* _Work to be completed_:
Copy the records from the line containing "You are a GUI" through the line containing "This screenshot has", inclusive. Swap "Delivery" for "Shipping", keep everything else the same, and leave out the pictures.

========================================================================

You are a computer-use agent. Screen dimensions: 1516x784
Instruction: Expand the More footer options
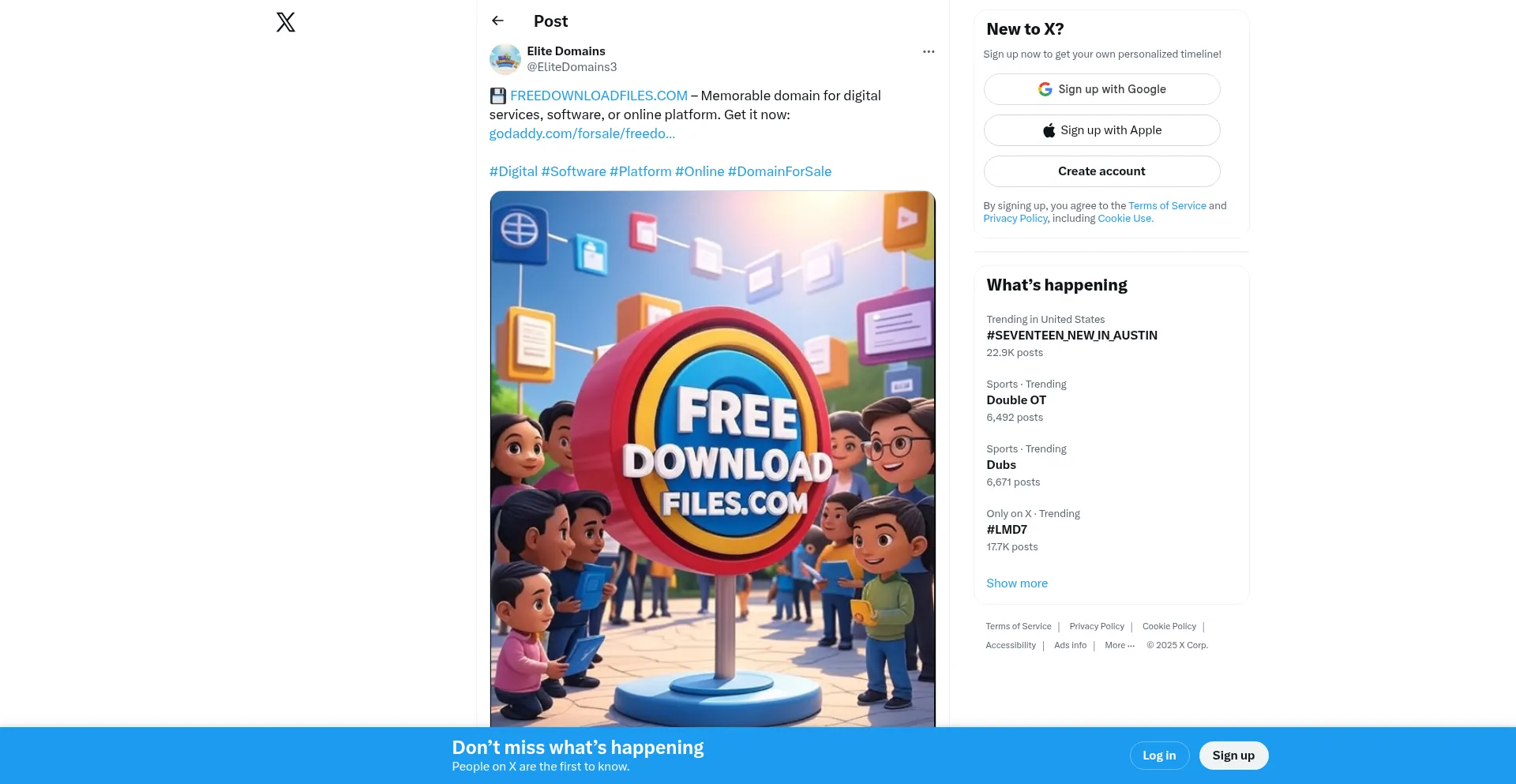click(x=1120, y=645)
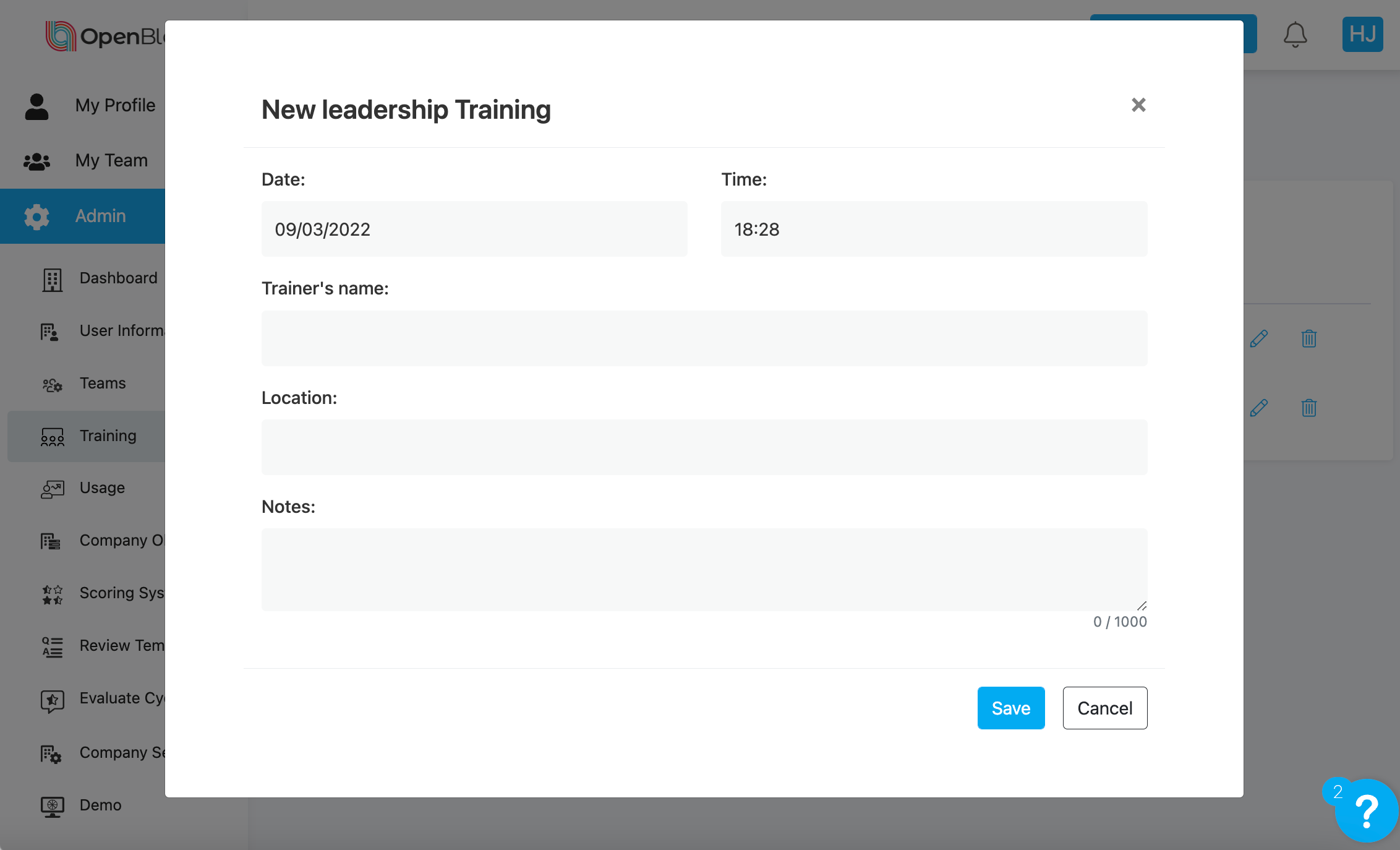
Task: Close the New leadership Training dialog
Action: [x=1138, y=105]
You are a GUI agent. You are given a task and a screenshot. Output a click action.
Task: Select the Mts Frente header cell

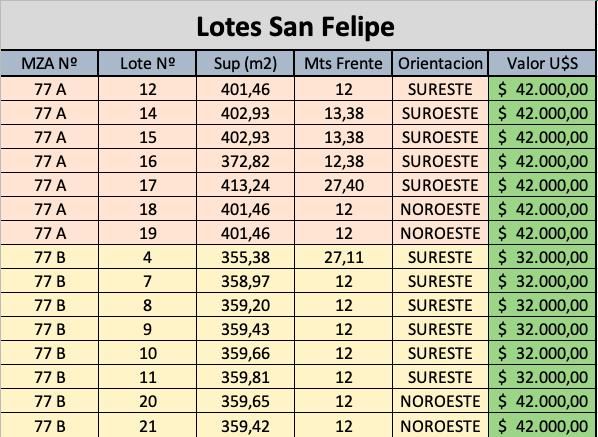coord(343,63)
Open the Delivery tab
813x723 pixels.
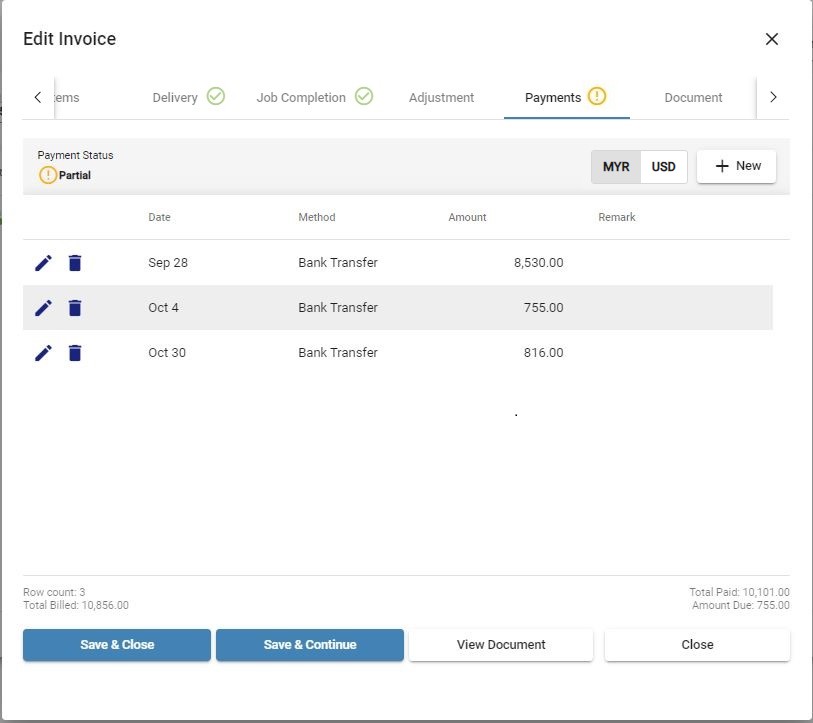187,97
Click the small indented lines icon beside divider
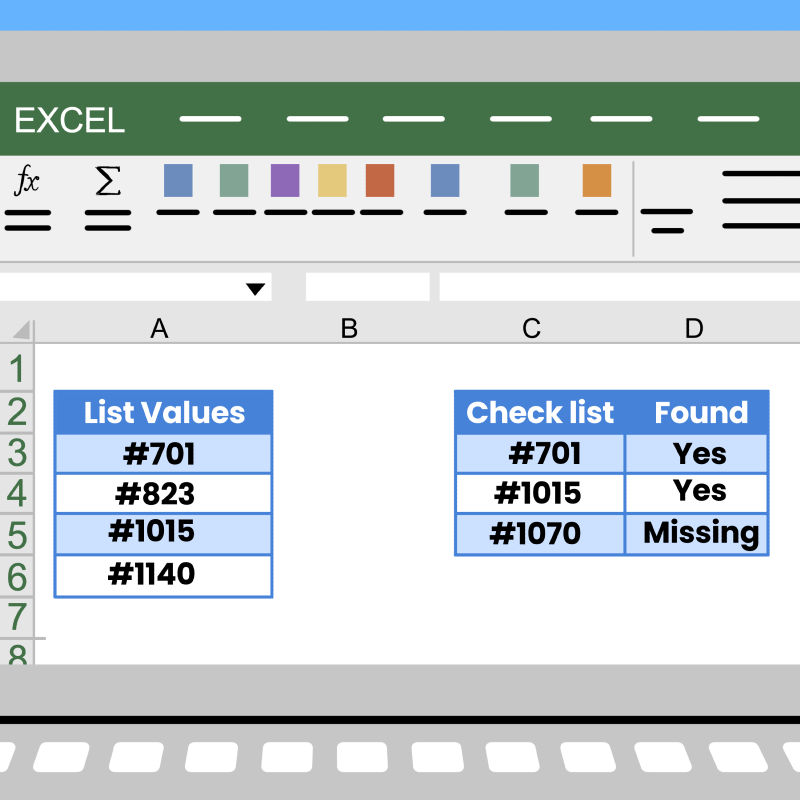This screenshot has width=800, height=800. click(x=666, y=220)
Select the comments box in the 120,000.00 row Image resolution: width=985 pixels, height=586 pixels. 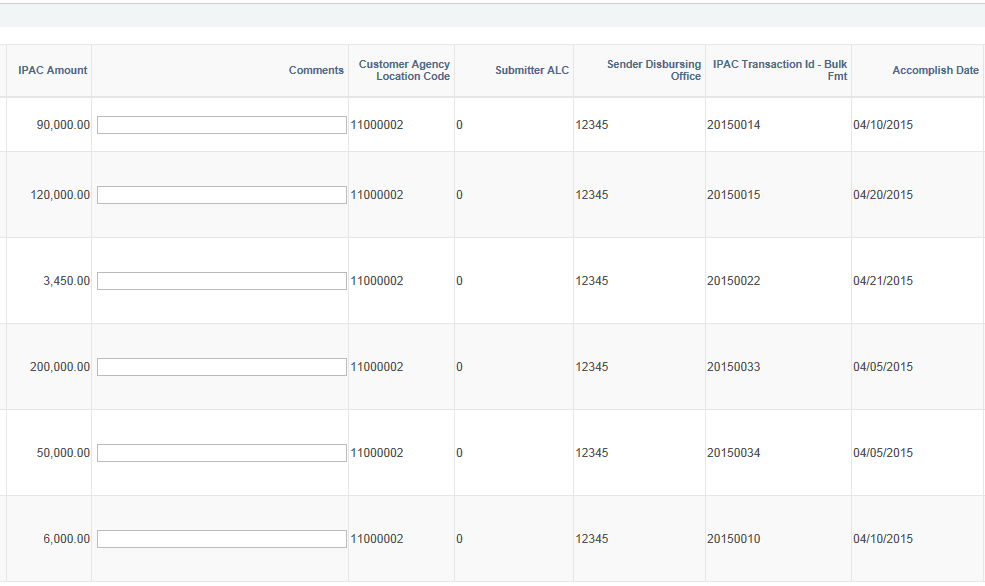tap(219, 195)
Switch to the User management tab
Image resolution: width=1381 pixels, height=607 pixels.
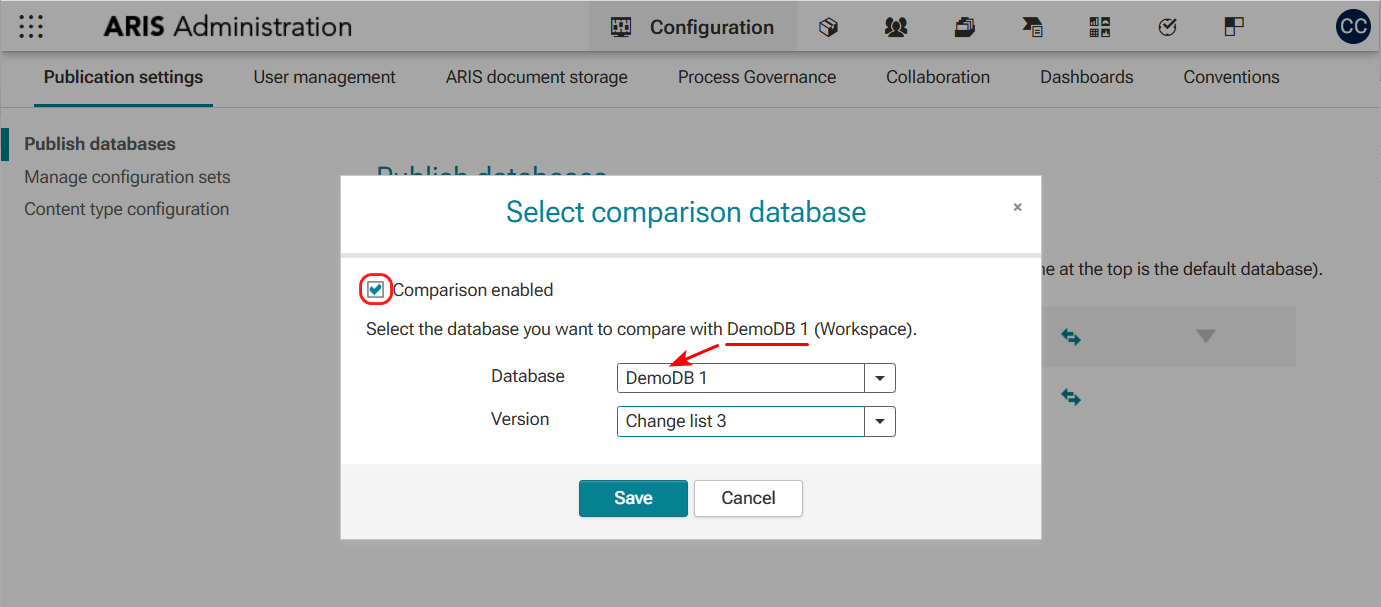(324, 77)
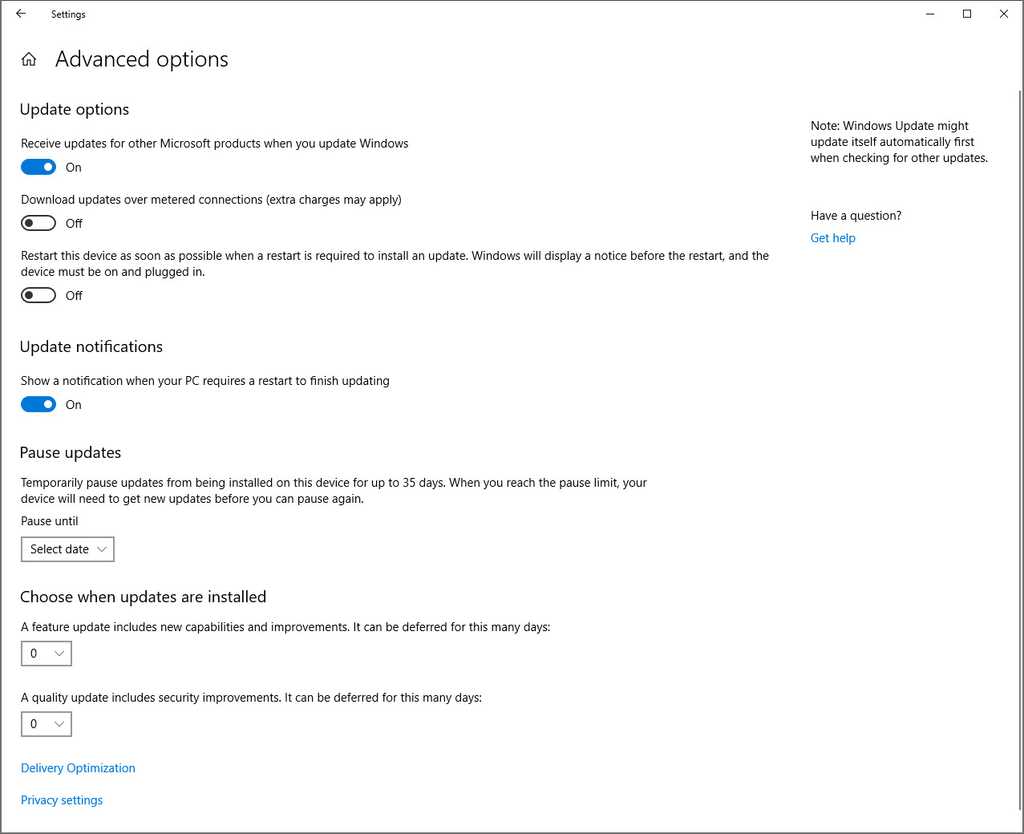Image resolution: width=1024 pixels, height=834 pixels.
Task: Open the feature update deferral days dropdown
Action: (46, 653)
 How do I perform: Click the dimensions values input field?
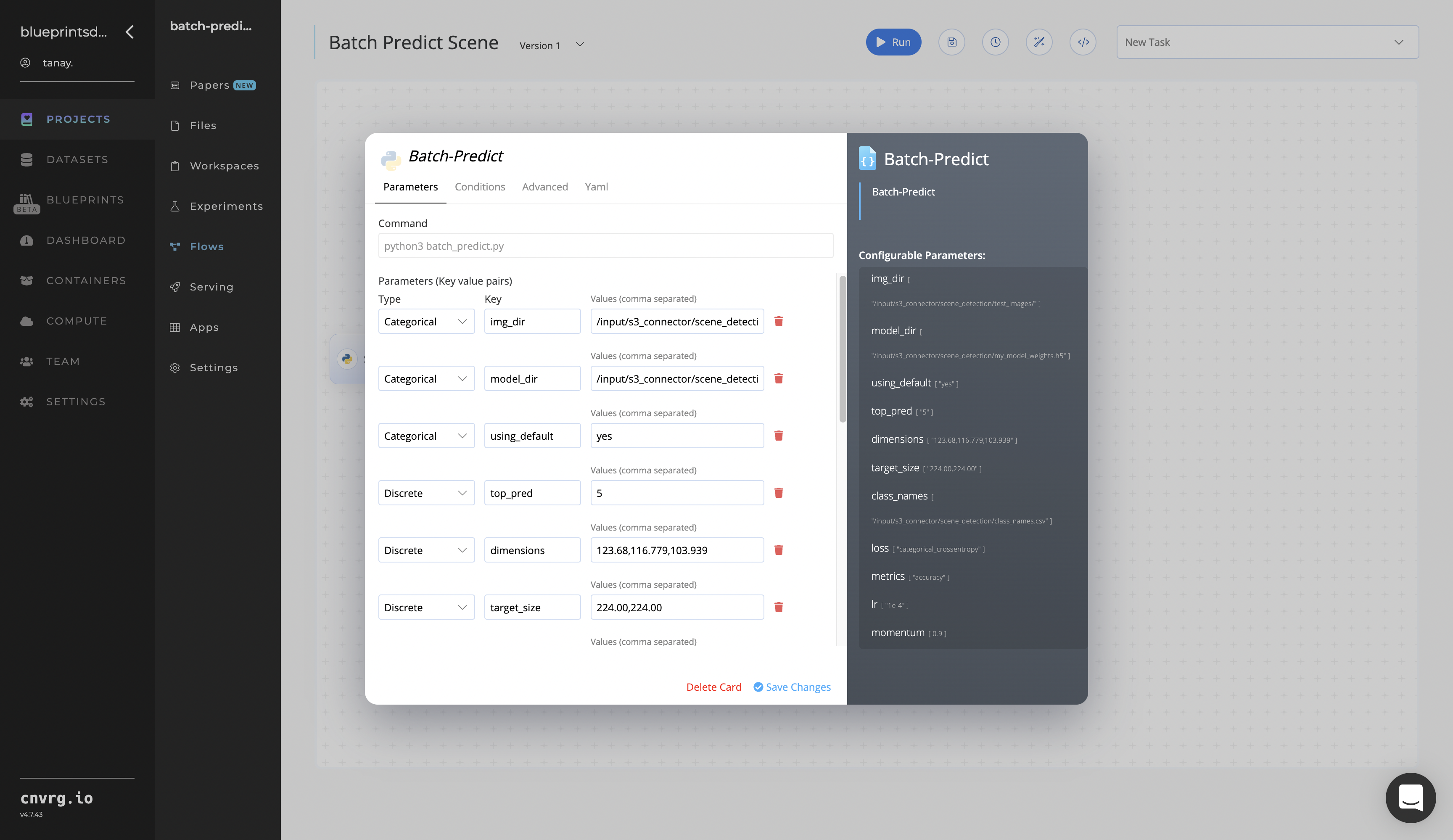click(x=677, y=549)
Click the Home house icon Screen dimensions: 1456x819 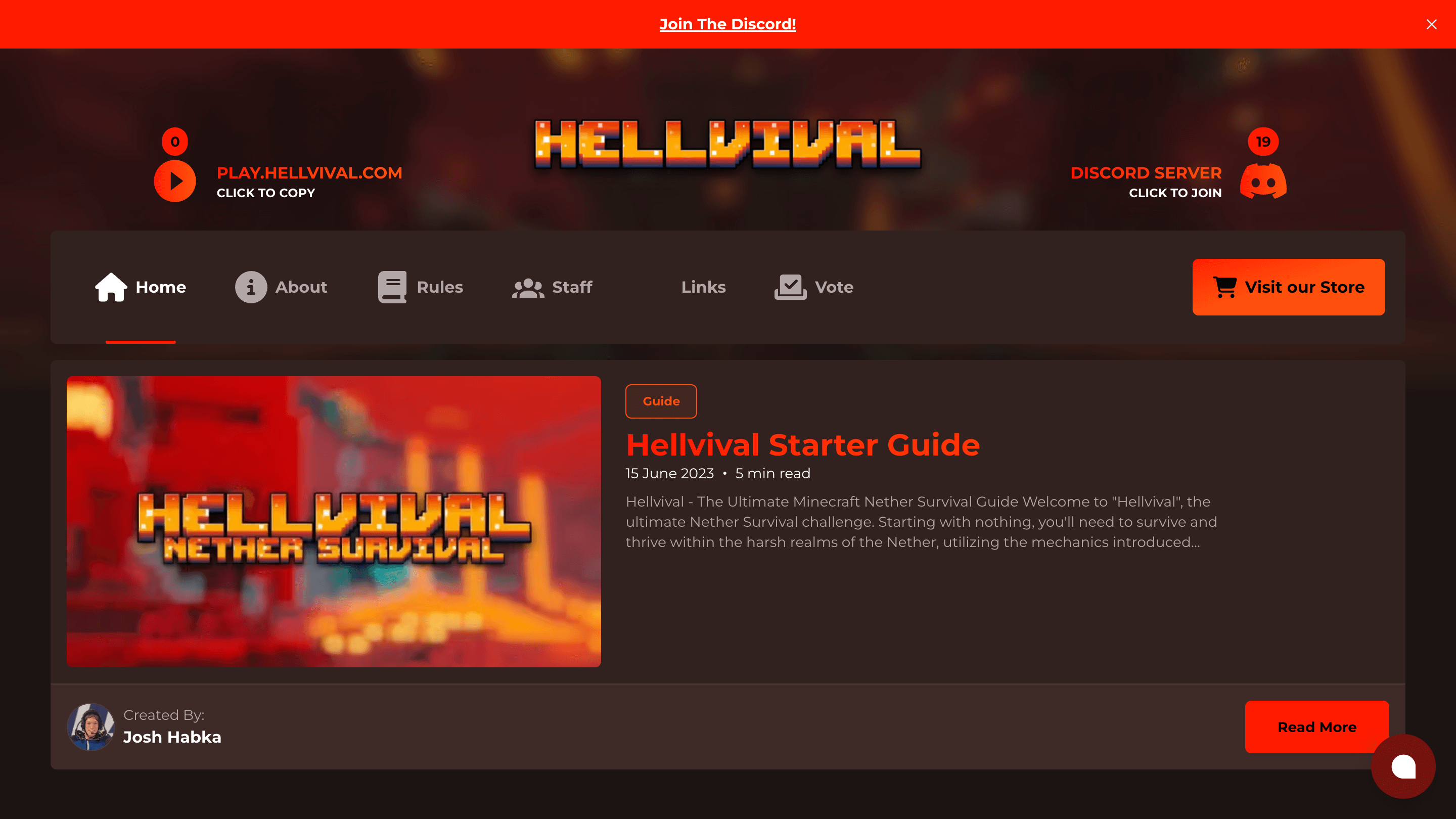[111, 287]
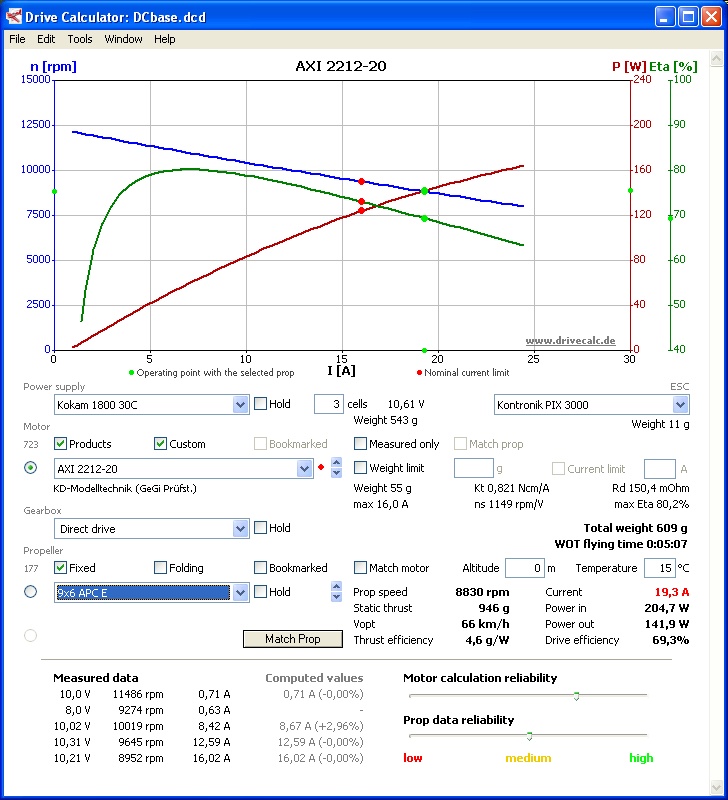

========================================================================

* _Response to the exercise_:
You are a GUI agent. You are given a task and a screenshot. Output a click action.
Task: Select the Mts Frente header cell

coord(343,63)
Open the Shipping tab
813x723 pixels.
187,97
Click the small indented lines icon beside divider
This screenshot has width=800, height=800. click(x=666, y=220)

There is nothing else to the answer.